## DATA RECORDS

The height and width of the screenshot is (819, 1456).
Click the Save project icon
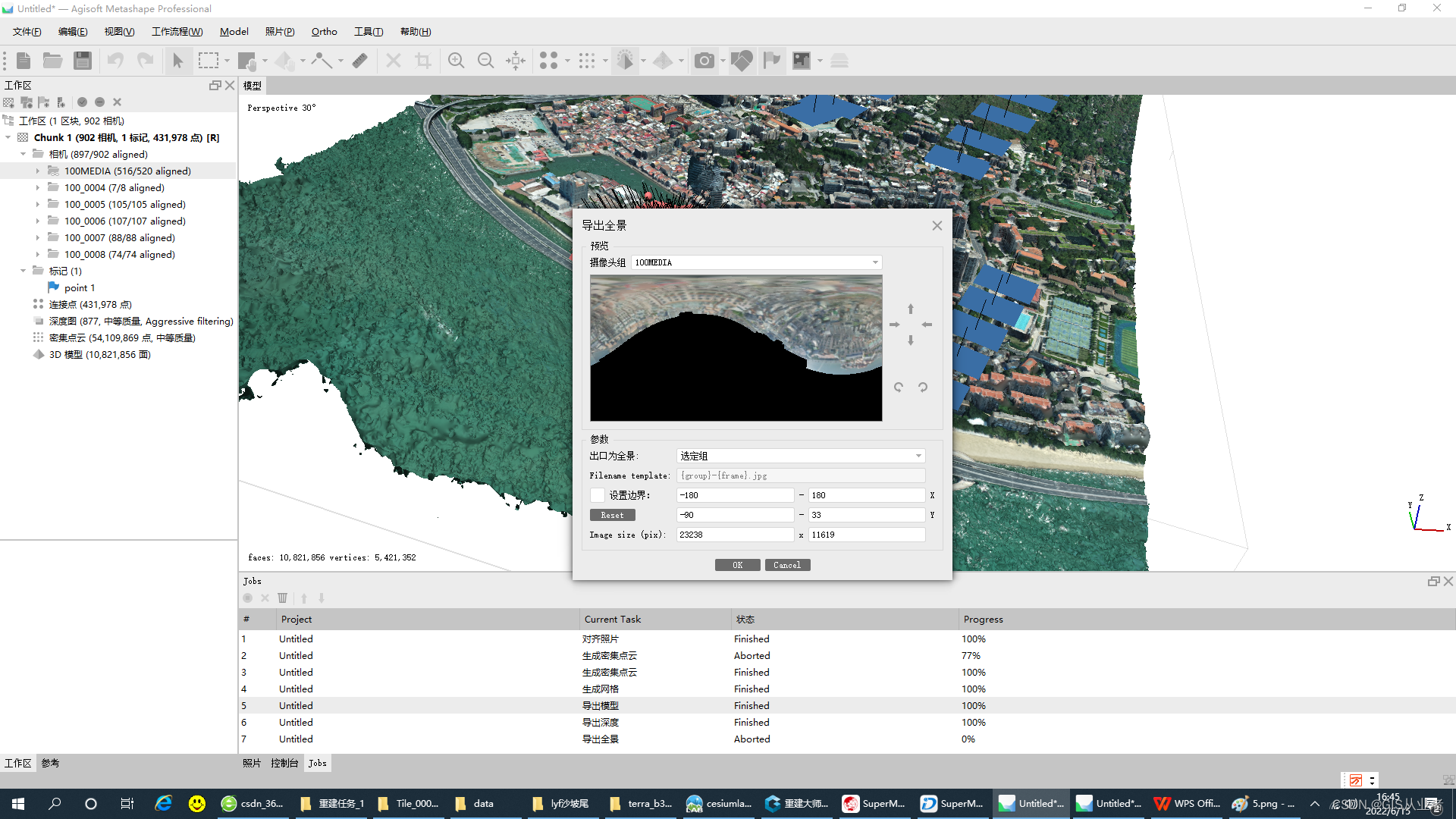pos(83,60)
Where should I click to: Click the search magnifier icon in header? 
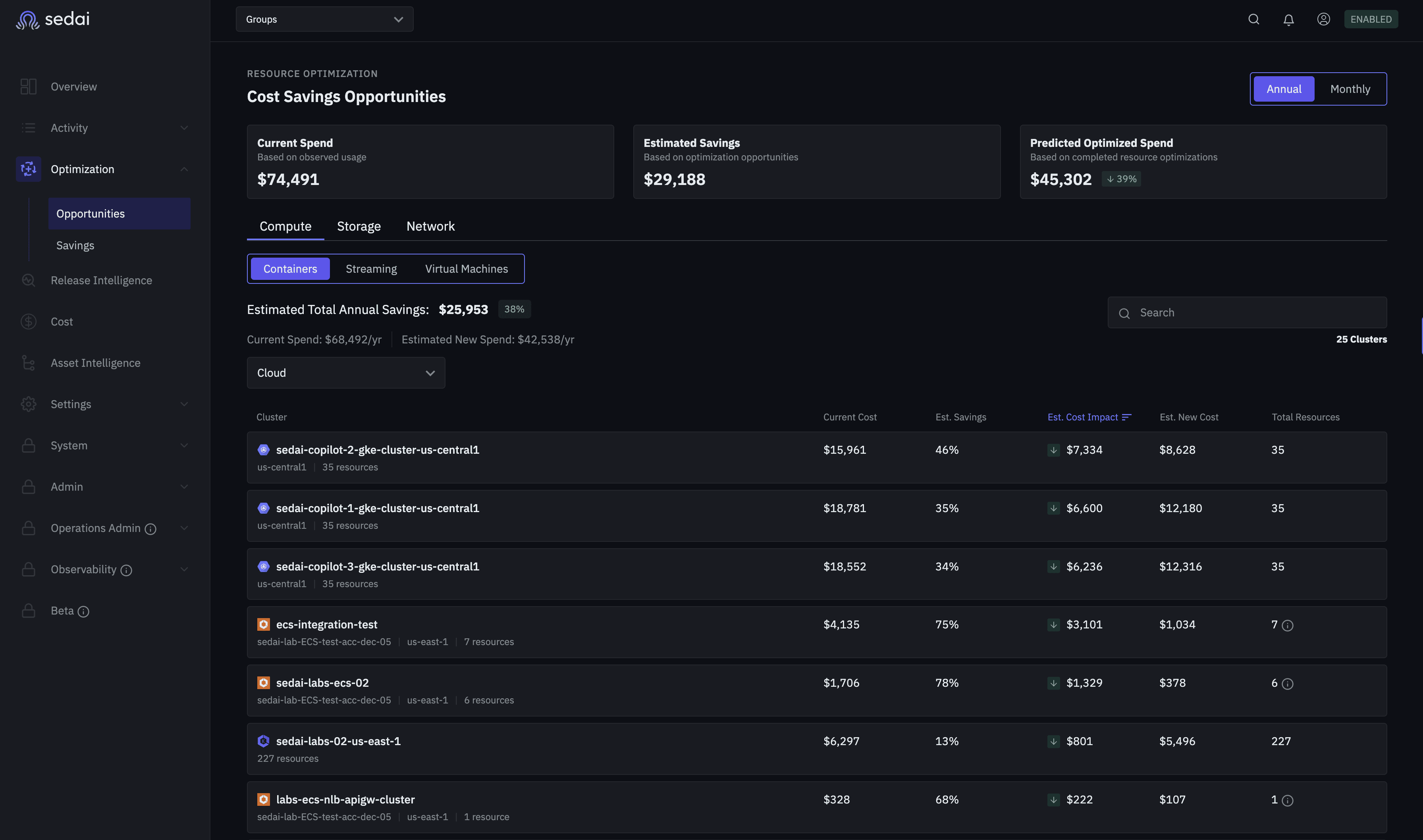pos(1253,19)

## WHAT IS EXPECTED
Output each line exactly as shown above; no pictures go in the copy.

## RESPONSE
The height and width of the screenshot is (819, 1456).
Click the Save project icon
pos(83,60)
Where should I click to: Click the search magnifier icon in header? 
pos(1253,19)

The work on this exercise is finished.